Opdrachten
a - Herschrijf de boorkernbeschrijving van "Op 60-70 cm, een" tot en met "overal veel pyriet.", waarbij je "diaklaas" vervangt door "breuk".
b - Beantwoord aan de hand van de boorkernbeschrijving:
(i) Hoe lang is de kern van 66,03 tot 68,82 m?
(ii) In welke kisten zit de kern van 68,82 tot 71,87 m?
(iii) Van welk mineraal komt de groengrijze tint bij de kern van 62,70 tot 66,03 m?
c - Schrijf de boorkernbeschrijving verder, aansluitend op de laatste zin.

Tekstfragment
════════════════════
Kern 62,70 tot 66,03 m (kisten 55 tot 59)
Lengte 302 cm, stevige aansluitende kernen. Zelfde lichtgrijze kwartsiet met
kleine donkere georiënteerde klasten,
deels fyllosilicaten, en met veel pyriet, zowel verspreid als in onregelmatige
lenzen, soms volgens de
voorkeuroriëntatie (foliatie ?) op 40° à 50°.
Op 60-70 cm, een schuine diaklaas op 50° volgens de splijting, met pyriet, wat
fluoriet en zwarte fluoriet.
Op 200-220 cm, een band met veel pyriet en donkergrijze onregelmatige lenzen.
Op 250 cm wat fluoriet en zwart mineraal, in het gesteente.
Op 282 cm, een lens met (paarse) fluoriet en zwart mineraal (ook fluoriet). En
overal veel pyriet.
Geen bruine sericietverwering meer, er is meer een groengrijze tint van
chloriet.

Kern 66,03 tot 68,82 m (kisten 59 tot 62)
Lengte 318 cm, aansluitende kernen.
Zelfde grijze kwartsiet met georiënteerde klasten, iets donkerder en meer
groenachtig dan tevoren. Veel pyriet.
Soms komen onregelmatige donkere aders voor met meer pyriet. De aders zijn soms
vertakt (vb. 65-80 cm). Op
190-198 cm is er een donkere ader volgens de foliatie op 50°, met idiomorfe
pyriet-kristallen.
Op 80 cm insluitsels van het zwarte mineraal (?), waarschijnlijk fluoriet.

Kern 68,82 tot 71,87 m (kisten 62 tot 66)
Lengte ongeveer 300 cm, stevige kernen, maar slechte aansluiting op 106 cm, en
op 290-295 cm. Grijze
metamorfe kwartsiet met veel pyriet, met georiënteerde donkere fyllosilikaten
(foliatie), donkergroene tint. Foliatie
40° op 40 cm (donkere band van 1 cm, gelaagdheid ?), 35° op 80 cm, 35° op 150
cm, 40° op 195 cm.
Tussen 225 en 250 cm een fijnkorrelige donkere kwartsietische band (?
Gelaagdheid, ondulerend contact bovenaan
35° tot 45°). In deze band veel minder pyriet, enkel onderaan ; het contact
onderaan (± 250 cm) onduleert tussen
40° en 55°. Pyriet zowel verspreid, grofkorrelig en fijnkorrelig, als in
adertjes, subevenwijdig met de foliatie maar
ook onregelmatig vertakt.
Op 107 m, enkele korrels van het zwarte mineraal (z ?) hier met 2 splijtingen
schuin op elkaar (amfibool ?).

Kern 71,87 tot 75,02 m (kisten 66 tot 69)
Lengte 305 cm. Stevige kernen, meestal aansluitend, niet goed op 290 cm.
════════════════════
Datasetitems
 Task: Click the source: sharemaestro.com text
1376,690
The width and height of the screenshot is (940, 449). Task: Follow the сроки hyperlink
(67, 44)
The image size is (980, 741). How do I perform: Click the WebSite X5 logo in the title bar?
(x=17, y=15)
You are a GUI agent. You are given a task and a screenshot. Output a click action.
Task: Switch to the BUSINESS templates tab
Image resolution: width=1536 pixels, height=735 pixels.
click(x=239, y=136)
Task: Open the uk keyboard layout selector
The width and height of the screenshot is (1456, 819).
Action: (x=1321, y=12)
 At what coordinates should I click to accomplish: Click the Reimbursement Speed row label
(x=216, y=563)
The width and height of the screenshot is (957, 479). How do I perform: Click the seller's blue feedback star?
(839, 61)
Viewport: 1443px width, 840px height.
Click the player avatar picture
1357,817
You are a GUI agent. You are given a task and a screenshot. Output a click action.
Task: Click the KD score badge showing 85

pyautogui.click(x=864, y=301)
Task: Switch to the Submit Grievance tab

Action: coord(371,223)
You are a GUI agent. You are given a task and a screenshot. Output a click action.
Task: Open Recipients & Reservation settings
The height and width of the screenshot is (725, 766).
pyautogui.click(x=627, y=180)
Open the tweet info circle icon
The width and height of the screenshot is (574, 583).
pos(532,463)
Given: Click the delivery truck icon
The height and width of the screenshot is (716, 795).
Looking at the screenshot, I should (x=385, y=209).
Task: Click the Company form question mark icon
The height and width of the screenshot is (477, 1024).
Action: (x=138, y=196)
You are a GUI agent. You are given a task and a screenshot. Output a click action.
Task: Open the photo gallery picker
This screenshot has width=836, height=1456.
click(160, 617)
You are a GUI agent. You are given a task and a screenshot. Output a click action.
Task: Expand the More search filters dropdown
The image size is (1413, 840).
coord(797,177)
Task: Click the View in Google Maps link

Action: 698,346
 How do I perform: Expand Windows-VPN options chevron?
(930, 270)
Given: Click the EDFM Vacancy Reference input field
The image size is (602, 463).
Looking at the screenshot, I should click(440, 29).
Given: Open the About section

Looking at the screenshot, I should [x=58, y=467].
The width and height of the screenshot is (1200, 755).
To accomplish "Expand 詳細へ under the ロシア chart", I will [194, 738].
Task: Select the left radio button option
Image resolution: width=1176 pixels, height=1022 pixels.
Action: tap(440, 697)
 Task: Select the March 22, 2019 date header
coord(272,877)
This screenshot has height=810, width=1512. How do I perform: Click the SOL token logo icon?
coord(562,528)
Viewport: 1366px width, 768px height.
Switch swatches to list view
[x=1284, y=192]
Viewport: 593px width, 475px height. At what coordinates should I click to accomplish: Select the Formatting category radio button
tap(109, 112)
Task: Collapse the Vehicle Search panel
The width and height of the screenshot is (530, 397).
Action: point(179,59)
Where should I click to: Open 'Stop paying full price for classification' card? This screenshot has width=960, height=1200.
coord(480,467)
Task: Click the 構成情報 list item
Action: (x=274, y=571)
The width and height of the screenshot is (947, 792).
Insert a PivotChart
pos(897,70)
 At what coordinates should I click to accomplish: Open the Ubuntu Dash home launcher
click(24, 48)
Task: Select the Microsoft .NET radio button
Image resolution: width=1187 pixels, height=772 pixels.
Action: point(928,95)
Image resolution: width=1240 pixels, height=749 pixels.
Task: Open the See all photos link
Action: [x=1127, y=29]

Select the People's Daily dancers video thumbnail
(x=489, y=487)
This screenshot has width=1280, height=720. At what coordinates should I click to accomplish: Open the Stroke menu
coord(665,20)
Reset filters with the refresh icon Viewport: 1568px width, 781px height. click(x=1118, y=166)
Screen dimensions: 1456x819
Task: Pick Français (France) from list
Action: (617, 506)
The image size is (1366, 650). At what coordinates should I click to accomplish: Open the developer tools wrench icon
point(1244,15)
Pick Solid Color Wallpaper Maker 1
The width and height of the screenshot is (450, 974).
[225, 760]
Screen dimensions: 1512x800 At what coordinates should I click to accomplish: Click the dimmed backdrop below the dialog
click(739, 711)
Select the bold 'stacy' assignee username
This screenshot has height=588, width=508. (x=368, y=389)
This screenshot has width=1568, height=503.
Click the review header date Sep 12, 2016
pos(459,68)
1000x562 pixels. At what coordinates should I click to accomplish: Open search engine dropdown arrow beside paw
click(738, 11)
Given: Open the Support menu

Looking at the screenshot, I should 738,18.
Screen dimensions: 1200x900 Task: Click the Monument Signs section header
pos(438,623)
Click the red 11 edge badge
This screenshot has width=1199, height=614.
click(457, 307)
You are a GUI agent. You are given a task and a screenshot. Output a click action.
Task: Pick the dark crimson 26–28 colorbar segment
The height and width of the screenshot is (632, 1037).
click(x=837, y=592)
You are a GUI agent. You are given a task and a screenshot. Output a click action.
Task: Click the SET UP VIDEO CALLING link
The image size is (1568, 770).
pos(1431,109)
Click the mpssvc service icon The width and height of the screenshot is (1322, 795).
════════════════════
Antwoorden
a -
Op 60-70 cm, een schuine breuk op 50° volgens de splijting, met pyriet, wat
fluoriet en zwarte fluoriet.
Op 200-220 cm, een band met veel pyriet en donkergrijze onregelmatige lenzen.
Op 250 cm wat fluoriet en zwart mineraal, in het gesteente.
Op 282 cm, een lens met (paarse) fluoriet en zwart mineraal (ook fluoriet). En
overal veel pyriet.

b -
(i) 318 cm
(ii) Kisten 62 tot 66
(iii) Chloriet

c -
Grijze kwartsiet, soms iets witter, soms donkerder met groene tint, naargelang
de hoeveelheid ingesloten
fyllosilikaten. Foliatie zwak zichtbaar, 38° op 22 cm (ook splijting van het
gesteente), 32° op 100 cm, 35° op 200
cm, 40° op 300 cm.
Veel pyriet, verminderend naar onderen toe. Geen andere sulfiden.
Van 45 tot 52 cm een lensvormige enclave van bruingrijs fyllietisch gesteente,
georiënteerd volgens de foliatie op
35°-50°, tot 3 cm dik.
Zwart mineraal (z ?) enkele korrels, op 39 cm en 52 cm, het gaat mogelijk om een
ander mineraal dan wat samen
met paarse fluoriet hoger in de boring voorkomt; zwarte fluoriet is echter ook
mogelijk

Kern 75,02 tot 78,15 m (kisten 69 tot 72)
Lengte 305 cm. Stevige kernen, niet aansluitend 0-5 cm en 303-305 cm.
Zelfde grijze kwartsiet, met foliatie op ongeveer 35°-40°, zwak uitgesproken.
Rond 50-55 cm een splijtingsvlak volgens een fijne ader, gebogen op 40-50°, met
muscoviet, fluoriet en zwarte
fluoriet. Rond 110 cm idem op 30°, rond 130-135 cm idem op 50°.
Op 145-150 cm een fijne ader op ongeveer 40°, met pyriet en bruin sphaleriet.
Het gesteente splijt volgens de ader.
Naar onderen neemt het pyriet-gehalte weer toe, zowel verspreid als in
onregelmatige aders of lenzen, en volgens
de splijting.

Kern 78,15 tot 80,76 m (kisten 72 tot 76)
Lengte 300 cm. Stevige aansluitende kernen. De diepte-aanduidingen vertonen
een grote fout (± 40 cm). Zelfde
grijze kwartsiet met zwak zichtbare foliatie, en vrij veel pyriet. Geen andere
sulfiden zichtbaar. In diaklaasvlakken
georiënteerd volgens de foliatie, zit vaak wat paarse fluoriet, bijna altijd met
zwarte fluoriet, en meestal grotere
muscoviet-kristallen, vb. op 25 cm, 115 cm, 190 cm. Muscoviet zonder fluoriet
op 280 cm in een vlak georiënteerd
op 25°.
Tussen 160 en 170 cm een lensvormige donkere enclave, waarschijnlijk meer
fyllietische kwartsiet temidden
blekere kwartsiet.

Kern 80,76 tot 84,02 (kisten 76 tot 79)
Lengte 300 cm, stevige aansluitende kernen. Diepte-aanduiding onbetrouwbaar
(fout ± 25 cm).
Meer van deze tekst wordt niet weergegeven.